— Task to carry out —
Exactly reproduce the data from its first line through the line with "Betalingsmogelijkheden (92, 1702)", leaving out every line after it.

— Dataset extract —
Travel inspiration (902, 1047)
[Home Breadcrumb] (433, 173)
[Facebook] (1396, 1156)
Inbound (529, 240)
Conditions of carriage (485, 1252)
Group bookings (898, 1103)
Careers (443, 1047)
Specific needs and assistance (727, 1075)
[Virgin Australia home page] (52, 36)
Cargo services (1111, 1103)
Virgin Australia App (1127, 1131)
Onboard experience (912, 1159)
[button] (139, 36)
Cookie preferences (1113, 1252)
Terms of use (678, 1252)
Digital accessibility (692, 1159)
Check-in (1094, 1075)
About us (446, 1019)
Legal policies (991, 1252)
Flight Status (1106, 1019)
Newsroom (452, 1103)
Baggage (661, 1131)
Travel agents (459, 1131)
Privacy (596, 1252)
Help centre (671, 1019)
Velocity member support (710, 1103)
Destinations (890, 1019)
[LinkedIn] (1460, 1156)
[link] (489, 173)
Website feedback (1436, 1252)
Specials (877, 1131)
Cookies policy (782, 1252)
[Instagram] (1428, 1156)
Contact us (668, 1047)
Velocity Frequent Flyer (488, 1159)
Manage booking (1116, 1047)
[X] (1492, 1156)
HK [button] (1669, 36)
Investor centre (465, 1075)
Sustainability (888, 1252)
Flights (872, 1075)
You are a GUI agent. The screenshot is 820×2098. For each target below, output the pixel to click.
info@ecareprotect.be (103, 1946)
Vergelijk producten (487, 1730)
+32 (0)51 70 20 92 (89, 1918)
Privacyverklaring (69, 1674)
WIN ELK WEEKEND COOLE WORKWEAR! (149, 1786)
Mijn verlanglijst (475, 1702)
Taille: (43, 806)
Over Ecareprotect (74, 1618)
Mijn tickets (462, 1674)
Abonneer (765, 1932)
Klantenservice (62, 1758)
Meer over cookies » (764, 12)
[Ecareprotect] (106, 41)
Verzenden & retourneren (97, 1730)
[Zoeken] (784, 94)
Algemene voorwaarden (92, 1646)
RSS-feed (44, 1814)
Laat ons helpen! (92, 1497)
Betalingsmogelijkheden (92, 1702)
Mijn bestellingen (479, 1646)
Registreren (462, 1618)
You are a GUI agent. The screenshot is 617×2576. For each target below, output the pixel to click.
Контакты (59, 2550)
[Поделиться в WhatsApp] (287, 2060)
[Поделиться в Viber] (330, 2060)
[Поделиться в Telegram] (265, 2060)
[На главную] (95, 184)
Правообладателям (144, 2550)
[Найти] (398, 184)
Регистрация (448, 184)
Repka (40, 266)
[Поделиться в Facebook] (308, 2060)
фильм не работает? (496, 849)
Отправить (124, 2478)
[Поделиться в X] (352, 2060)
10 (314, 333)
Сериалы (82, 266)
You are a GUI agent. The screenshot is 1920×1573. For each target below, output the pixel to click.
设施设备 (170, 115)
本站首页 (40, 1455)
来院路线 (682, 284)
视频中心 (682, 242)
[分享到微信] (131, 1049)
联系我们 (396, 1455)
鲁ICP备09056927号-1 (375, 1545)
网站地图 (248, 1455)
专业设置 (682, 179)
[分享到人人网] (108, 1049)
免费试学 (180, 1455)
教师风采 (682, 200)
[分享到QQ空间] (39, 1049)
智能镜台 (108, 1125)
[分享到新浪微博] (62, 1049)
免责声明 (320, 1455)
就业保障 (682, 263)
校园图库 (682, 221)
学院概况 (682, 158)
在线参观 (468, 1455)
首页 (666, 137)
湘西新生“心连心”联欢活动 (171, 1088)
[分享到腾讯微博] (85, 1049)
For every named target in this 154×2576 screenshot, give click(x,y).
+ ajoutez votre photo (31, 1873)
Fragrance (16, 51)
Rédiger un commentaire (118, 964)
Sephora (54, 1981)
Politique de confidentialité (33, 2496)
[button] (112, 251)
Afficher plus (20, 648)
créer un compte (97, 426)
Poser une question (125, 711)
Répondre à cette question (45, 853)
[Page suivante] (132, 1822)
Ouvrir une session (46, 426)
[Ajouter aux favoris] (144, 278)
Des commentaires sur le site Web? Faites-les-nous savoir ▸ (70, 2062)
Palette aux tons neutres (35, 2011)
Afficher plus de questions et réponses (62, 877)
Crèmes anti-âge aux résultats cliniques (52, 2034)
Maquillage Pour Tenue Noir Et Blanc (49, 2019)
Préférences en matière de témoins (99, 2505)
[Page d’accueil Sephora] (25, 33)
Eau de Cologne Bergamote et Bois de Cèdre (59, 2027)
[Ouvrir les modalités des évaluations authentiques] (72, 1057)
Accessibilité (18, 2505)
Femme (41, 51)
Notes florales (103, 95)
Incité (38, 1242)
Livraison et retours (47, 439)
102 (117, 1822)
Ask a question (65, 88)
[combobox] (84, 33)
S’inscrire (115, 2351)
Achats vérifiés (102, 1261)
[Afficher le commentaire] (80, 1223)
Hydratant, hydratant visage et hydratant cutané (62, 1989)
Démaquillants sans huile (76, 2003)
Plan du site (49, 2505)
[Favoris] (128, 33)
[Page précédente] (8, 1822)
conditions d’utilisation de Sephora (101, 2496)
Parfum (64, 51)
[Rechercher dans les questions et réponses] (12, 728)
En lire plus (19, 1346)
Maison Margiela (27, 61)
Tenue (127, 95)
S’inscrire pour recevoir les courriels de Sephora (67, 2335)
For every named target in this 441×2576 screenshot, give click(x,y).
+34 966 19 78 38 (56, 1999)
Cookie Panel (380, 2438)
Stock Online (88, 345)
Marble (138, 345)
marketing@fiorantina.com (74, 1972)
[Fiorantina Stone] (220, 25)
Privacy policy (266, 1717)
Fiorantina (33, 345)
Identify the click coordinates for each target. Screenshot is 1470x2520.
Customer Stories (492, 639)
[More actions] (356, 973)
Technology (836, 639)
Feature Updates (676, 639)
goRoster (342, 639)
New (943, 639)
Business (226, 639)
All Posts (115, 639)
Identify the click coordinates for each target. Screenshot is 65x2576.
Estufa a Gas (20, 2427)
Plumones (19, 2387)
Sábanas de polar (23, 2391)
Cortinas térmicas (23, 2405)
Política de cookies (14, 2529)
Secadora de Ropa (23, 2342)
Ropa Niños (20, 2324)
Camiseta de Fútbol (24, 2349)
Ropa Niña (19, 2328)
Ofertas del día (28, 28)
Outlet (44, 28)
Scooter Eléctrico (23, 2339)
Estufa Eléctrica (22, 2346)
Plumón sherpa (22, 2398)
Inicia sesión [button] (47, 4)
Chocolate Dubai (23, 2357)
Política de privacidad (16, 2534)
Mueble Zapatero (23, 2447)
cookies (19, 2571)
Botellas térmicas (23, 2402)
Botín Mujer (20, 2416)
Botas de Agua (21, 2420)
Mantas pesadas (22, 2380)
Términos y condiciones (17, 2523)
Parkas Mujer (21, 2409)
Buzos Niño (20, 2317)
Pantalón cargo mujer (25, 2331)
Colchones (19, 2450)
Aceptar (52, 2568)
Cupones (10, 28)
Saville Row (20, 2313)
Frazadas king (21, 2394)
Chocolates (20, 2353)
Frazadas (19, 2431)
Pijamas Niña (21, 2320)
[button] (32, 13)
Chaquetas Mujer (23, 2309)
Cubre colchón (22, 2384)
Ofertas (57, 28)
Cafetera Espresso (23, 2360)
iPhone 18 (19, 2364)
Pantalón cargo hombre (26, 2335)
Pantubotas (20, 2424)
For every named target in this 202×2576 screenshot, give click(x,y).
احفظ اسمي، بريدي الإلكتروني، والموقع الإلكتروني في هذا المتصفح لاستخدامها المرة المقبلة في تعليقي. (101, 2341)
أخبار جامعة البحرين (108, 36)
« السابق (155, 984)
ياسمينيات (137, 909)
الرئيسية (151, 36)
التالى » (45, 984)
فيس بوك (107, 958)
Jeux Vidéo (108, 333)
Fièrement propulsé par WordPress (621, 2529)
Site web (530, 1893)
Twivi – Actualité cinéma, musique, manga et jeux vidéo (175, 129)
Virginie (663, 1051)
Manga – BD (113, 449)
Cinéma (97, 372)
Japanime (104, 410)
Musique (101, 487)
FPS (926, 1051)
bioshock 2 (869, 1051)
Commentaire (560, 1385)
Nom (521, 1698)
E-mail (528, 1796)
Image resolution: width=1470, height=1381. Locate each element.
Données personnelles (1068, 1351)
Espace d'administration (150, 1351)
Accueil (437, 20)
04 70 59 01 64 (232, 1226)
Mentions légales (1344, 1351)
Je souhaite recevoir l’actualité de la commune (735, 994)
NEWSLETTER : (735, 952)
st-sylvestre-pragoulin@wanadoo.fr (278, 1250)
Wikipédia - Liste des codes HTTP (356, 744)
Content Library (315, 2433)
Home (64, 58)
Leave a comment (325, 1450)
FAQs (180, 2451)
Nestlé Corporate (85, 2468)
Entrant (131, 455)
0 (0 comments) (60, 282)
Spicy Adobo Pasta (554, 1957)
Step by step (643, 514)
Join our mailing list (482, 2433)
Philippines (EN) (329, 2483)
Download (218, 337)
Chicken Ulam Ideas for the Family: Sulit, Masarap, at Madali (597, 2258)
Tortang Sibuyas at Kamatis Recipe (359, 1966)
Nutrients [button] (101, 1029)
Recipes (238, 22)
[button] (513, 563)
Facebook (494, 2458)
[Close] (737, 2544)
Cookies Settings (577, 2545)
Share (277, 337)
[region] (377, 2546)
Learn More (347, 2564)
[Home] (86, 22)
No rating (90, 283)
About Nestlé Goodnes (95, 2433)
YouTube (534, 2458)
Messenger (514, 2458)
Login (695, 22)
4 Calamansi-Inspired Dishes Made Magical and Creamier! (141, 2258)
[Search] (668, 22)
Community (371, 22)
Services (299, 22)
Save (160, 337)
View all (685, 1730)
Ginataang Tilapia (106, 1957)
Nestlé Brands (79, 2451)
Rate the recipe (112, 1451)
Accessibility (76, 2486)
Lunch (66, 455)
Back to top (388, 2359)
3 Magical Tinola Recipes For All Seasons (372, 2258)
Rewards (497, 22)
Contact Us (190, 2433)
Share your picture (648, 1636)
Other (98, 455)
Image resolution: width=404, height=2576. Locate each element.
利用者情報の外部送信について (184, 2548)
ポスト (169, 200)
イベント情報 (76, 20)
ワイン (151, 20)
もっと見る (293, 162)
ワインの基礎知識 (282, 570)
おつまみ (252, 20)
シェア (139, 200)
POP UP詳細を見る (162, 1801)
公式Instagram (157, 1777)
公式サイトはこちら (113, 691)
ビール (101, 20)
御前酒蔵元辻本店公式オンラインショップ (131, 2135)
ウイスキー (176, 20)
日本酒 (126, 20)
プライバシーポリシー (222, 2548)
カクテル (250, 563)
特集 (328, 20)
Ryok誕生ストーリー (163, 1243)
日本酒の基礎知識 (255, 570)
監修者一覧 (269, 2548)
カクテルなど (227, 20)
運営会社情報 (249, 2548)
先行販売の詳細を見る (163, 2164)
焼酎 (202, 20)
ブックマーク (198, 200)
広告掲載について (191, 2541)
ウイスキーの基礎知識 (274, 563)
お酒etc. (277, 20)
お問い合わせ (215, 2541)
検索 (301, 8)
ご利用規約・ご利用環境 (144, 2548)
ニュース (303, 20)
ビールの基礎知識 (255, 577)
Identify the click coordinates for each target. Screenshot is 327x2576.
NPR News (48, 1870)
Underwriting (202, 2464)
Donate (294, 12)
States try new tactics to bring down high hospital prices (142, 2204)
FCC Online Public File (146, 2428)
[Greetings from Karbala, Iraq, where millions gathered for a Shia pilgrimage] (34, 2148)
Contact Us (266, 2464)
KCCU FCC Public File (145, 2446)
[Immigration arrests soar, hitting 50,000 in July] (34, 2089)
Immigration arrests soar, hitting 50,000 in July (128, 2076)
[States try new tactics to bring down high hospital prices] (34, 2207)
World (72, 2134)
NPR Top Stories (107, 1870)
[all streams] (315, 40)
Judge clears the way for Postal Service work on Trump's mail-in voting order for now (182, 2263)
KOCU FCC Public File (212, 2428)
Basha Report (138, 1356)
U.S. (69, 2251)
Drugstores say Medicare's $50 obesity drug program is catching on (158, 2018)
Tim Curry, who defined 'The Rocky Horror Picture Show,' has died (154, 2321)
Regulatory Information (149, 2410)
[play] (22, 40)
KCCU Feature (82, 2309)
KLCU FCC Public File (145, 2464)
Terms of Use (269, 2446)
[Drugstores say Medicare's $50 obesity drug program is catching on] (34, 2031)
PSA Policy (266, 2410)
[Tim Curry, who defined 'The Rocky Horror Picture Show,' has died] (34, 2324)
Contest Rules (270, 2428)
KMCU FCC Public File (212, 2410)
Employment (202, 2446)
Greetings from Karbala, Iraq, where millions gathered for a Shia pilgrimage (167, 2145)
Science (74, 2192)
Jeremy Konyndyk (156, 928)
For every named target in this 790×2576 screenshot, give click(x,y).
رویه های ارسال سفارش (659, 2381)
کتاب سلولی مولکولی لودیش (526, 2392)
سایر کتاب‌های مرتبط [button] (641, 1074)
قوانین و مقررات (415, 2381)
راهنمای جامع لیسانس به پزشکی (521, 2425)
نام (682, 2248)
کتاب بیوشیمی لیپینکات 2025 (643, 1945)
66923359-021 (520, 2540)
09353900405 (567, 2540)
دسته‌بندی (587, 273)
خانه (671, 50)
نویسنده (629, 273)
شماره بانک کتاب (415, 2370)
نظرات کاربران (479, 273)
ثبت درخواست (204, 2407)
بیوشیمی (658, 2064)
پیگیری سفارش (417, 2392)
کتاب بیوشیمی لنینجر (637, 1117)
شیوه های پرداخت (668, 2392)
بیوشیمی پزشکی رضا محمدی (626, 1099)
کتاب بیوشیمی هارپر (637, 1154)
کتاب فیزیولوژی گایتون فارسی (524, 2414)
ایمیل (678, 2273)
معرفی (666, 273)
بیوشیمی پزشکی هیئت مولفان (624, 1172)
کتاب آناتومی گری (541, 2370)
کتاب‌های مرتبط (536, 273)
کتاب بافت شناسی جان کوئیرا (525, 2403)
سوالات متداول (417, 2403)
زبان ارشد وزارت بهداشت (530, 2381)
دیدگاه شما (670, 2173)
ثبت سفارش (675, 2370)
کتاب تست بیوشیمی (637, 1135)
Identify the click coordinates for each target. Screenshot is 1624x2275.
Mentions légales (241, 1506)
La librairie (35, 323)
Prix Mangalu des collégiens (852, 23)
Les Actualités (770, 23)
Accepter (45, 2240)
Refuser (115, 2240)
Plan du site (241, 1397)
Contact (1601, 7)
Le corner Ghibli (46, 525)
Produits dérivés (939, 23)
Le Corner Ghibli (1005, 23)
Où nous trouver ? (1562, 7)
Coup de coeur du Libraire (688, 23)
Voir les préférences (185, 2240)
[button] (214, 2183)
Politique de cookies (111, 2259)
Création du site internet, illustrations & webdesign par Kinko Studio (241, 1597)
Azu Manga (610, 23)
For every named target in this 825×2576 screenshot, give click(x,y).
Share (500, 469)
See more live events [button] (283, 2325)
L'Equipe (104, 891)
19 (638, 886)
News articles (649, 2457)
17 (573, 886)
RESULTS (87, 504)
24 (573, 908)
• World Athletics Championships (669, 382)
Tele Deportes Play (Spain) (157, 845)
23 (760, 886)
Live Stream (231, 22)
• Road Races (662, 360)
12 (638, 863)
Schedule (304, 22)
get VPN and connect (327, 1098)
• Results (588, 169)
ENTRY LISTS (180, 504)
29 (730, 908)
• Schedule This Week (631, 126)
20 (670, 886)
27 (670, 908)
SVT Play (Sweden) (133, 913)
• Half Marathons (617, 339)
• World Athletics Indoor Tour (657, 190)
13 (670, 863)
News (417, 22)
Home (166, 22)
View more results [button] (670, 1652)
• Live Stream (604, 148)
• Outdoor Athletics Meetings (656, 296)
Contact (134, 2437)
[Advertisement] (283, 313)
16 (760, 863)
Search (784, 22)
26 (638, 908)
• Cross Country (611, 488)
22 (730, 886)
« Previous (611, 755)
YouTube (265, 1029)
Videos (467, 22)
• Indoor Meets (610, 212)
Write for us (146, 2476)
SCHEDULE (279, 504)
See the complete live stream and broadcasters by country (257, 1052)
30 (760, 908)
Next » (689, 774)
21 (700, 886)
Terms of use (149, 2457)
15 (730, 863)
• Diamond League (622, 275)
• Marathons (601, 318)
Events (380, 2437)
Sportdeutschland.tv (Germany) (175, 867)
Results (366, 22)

— Response area —
Travel inspiration (902, 1047)
[Home Breadcrumb] (433, 173)
[Facebook] (1396, 1156)
Inbound (529, 240)
Conditions of carriage (485, 1252)
Group bookings (898, 1103)
Careers (443, 1047)
Specific needs and assistance (727, 1075)
[Virgin Australia home page] (52, 36)
Cargo services (1111, 1103)
Virgin Australia App (1127, 1131)
Onboard experience (912, 1159)
[button] (139, 36)
Cookie preferences (1113, 1252)
Terms of use (678, 1252)
Digital accessibility (692, 1159)
Check-in (1094, 1075)
About us (446, 1019)
Legal policies (991, 1252)
Flight Status (1106, 1019)
Newsroom (452, 1103)
Baggage (661, 1131)
Travel agents (459, 1131)
Privacy (596, 1252)
Help centre (671, 1019)
Velocity member support (710, 1103)
Destinations (890, 1019)
[LinkedIn] (1460, 1156)
[link] (489, 173)
Website feedback (1436, 1252)
Specials (877, 1131)
Cookies policy (782, 1252)
[Instagram] (1428, 1156)
Contact us (668, 1047)
Velocity Frequent Flyer (488, 1159)
Manage booking (1116, 1047)
[X] (1492, 1156)
HK [button] (1669, 36)
Investor centre (465, 1075)
Sustainability (888, 1252)
Flights (872, 1075)
You are a GUI agent. The screenshot is 820×2098. For each target below, output the pixel to click.
info@ecareprotect.be (103, 1946)
Vergelijk producten (487, 1730)
+32 (0)51 70 20 92 (89, 1918)
Privacyverklaring (69, 1674)
WIN ELK WEEKEND COOLE WORKWEAR! (149, 1786)
Mijn verlanglijst (475, 1702)
Taille: (43, 806)
Over Ecareprotect (74, 1618)
Mijn tickets (462, 1674)
Abonneer (765, 1932)
Klantenservice (62, 1758)
Meer over cookies » (764, 12)
[Ecareprotect] (106, 41)
Verzenden & retourneren (97, 1730)
[Zoeken] (784, 94)
Algemene voorwaarden (92, 1646)
RSS-feed (44, 1814)
Laat ons helpen! (92, 1497)
Betalingsmogelijkheden (92, 1702)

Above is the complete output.